6.2. Recommendations
(i)It is well known that organizational culture has a big impact on how employees interact with each other and view their institutions. Therefore, higher education leaders need to be well informed that in order to achieve their goals, it is essential for them to learn and comprehend the different types of organizational culture required in their institution. Moreover, the leaders should determine how to increase the effectiveness of their institutions in a market that is competitive and what role organizational culture plays in the growth of the institutions.(ii)Corporate culture can never remain stagnant, despite the fact that it changes frequently. As a result, if the organizational culture of higher educational institutes is not changed to reflect the culture desired by the stakeholders, the performance of HEIs as a whole may suffer. Therefore, academics advise HEIs to try to change their current corporate culture as the organizational environment is fluid.(iii)Although the outcomes of this study can only be applied to Hawassa University, government HEIs in Ethiopia can still benefit from what was learned. This is because the government funds all government institutions nationwide and appoints the bulk of HEI administrators. As a result, it is anticipated that all public HEIs have a largely uniform organizational culture. As a result, the Ethiopian Ministry of Education should provide HEI leaders with relevant training and assist them in creating the organizational culture that their stakeholders desire.(iv)The findings of this study pave the way for additional research in various areas.
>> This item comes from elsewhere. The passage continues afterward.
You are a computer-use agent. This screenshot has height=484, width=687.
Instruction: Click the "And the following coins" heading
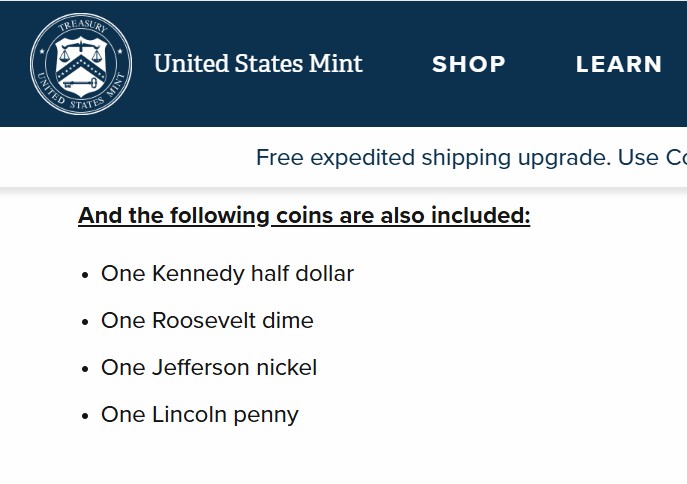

Thus, we recommend that the study be extended to other public and private higher educational institutions in Ethiopia in order to validate the findings and generalize them to all universities in the nation. Moreover, we suggest that a further study be conducted to find out if there are any relationships between people or between all the cultural traits, and if so, how strong they are.

Data Availability

The data used to support the findings of this study are available from the corresponding author upon request.

Conflicts of Interest

The authors declare that they have no conflicts of interest.

Acknowledgments

The authors’ acknowledge Hawassa University for providing fund and supporting this modestly sized disciplinary investigation. In this regard, the authors would like to express their sincere appreciation for the support and encouragement provided by the Research Programs Directorate (RPD) and the Office of Vice President for Research and Technology Transfer (RTTVP).